1. In order for a mother to recover under the provisions of § 4424 of the Civil Code for the homicide of her child, it must appear not only that the child contributed substantially or materially to her support, but also that she was dependent upon it to an appreciable or material degree therefor. Clay v. Central R. Co., 84 Ga. 345 (1) (10 S. E. 967) ; Western Union Telegraph Co. v. Harris, 6 Ga. App. 260 (4) (64 S. E. 1123) ; Central of Georgia Ry. Co. v. Swann, 19 Ga. App. 691 (1) (91 S. E. 1068) ; Savannah Electric Co. v. Thomas, 30 Ga. App. 405 (8) (118 S. E. 481).

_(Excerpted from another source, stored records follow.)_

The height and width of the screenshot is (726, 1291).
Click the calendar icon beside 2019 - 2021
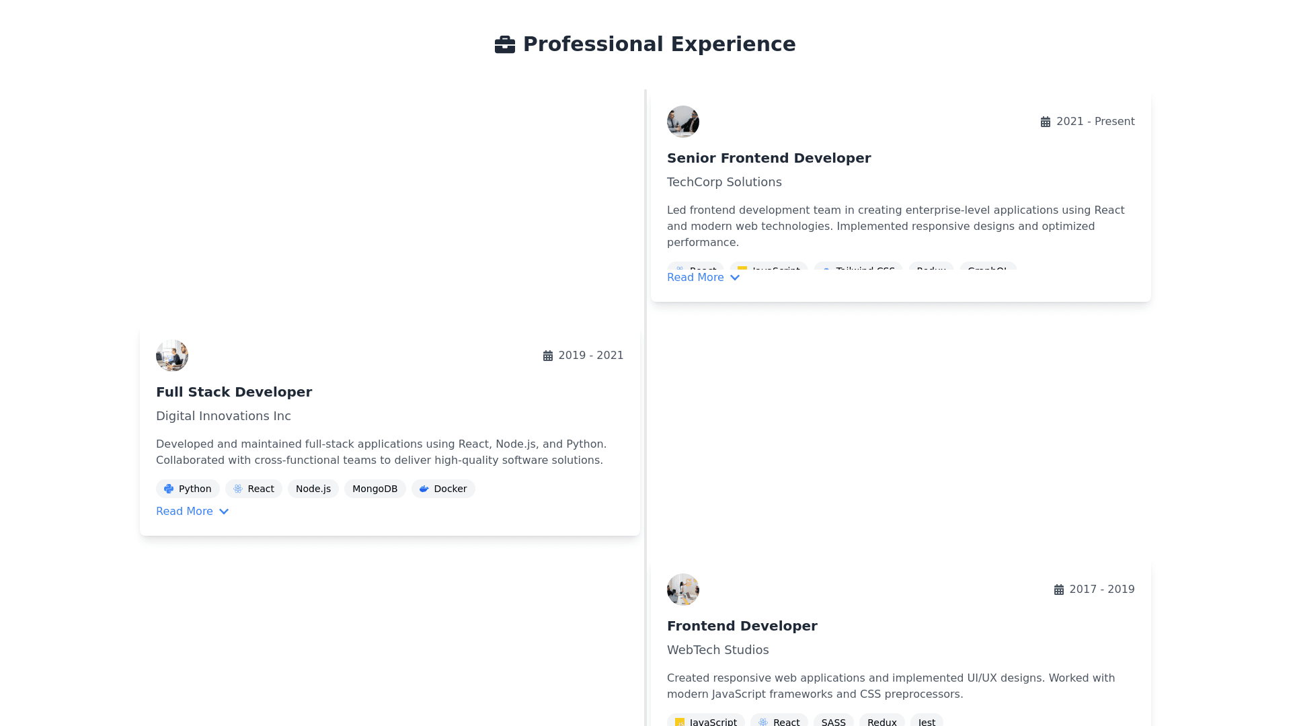click(x=547, y=356)
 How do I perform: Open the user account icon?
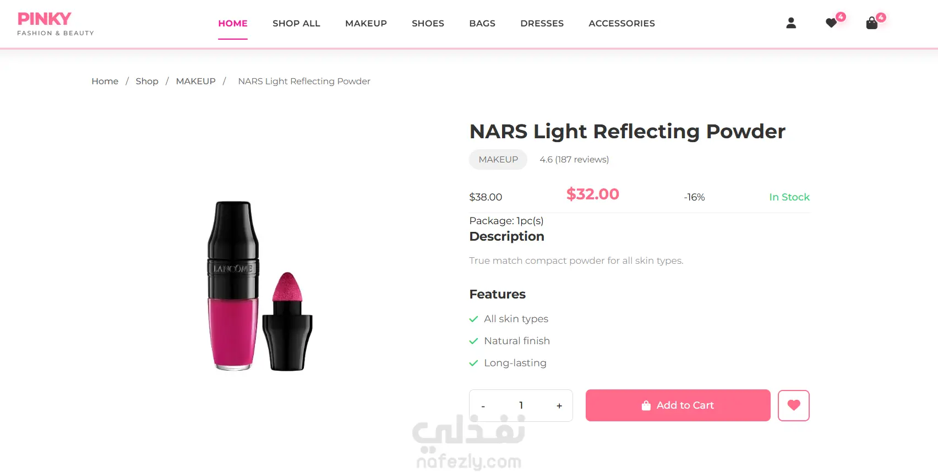click(791, 23)
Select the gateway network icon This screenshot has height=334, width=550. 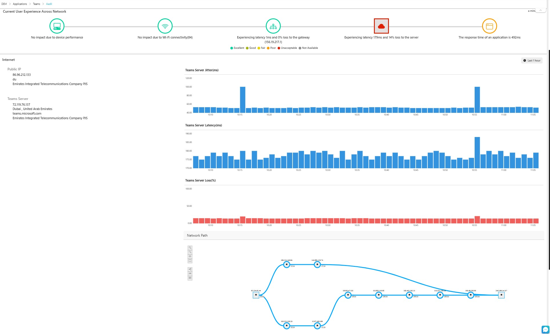point(273,26)
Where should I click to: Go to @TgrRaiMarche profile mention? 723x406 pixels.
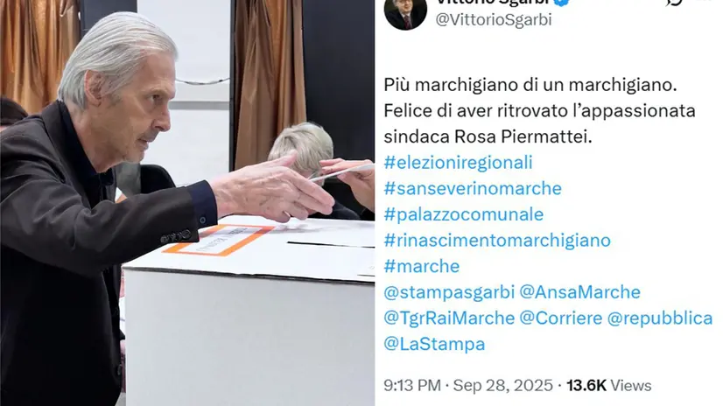pos(449,318)
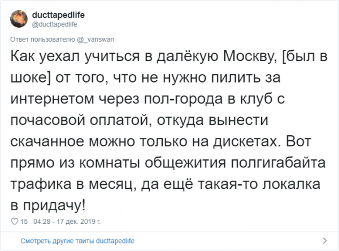Open the ducttapedlife profile avatar
The image size is (339, 251).
click(19, 19)
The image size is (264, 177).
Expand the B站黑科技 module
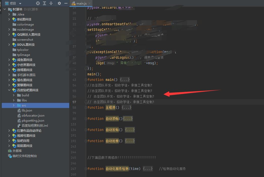tap(9, 19)
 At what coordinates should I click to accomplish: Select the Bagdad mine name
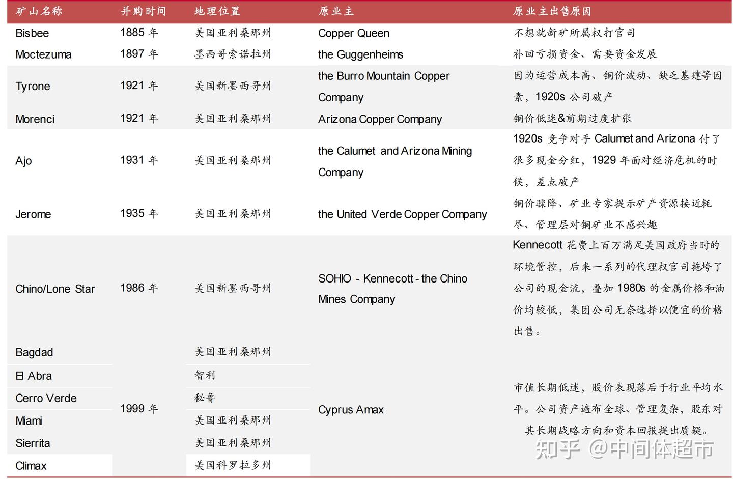[x=34, y=352]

2. Where the mother of a child for whose death she sued by guardian, under § 4424, supra, had, while a citizen of this State and long prior to the child’s homicide, been duly committed by the ordinary to the. Georgia State Sanitarium, as an insane person, and remained an in*316mate of that institution under the commitment until the time of the homicide, she was not dependent upon the child for her support within the meaning of the code section just referred to. Civil Code (1910), §§ 1576, 1601, 1605, 1606, 1607; Smith v. Hatcher, 102 Ga. 158 (2) (29 S. E. 162) ; Rees v. Penrikyber Nav. Colliery Co. (1903), 1 K. B. 259, 72 L. J. K. B. 85, 87 L. T. 661, 5 B. W. C. C. 117; Roberts v. Whaley, 192 Mich. 133 (1) (158 N. W. 209, L. R. A. 1918A, 189).

Decided September 9, 1925. Porter & Mebane, for plaintiff. Paul H. Doyal, Maddox, Matthews & Owens, for defendant.

3. The above facts appearing in the petition should prevail over the conclusion of the pleader that the plaintiff was dependent upon the child. Conclusions in pleadings are to be disregarded where they are contradicted by the particular facts alleged. Flynt v. Southern Ry. Co., 7 Ga. App. 313 (1) (66 S. E. 957); Moore v. Seaboard Air-Line Ry. Co., 30 Ga. App. 466 (4) (118 S. E. 471).

4. Counsel for the plaintiff in error, who seek to have the petition construed only as an action under § 4424, supra, seem to concede that the petition fails to show dependency, but contend that this fact is not essential to the action where it sufficiently appears that the child contributed materially or substantially to the parent’s support. Notwithstanding dependency and contribution are mentioned alternatively in the code,- it has been uniformly held, since the decision of the Supreme Court in Clay v. Central R. Co., supra, that dependency and contribution must both be shown in order for the parent to be entitled to recover in such an action. See Hudson v. Devlin, 28 Ga. App. 458 (1) (111 S. E. 693).

5. The court did not err in sustaining the general demurrer and dismissing the petition.

Judgment affirmed.

Jenkins, P. J., and Stephens, J., concur.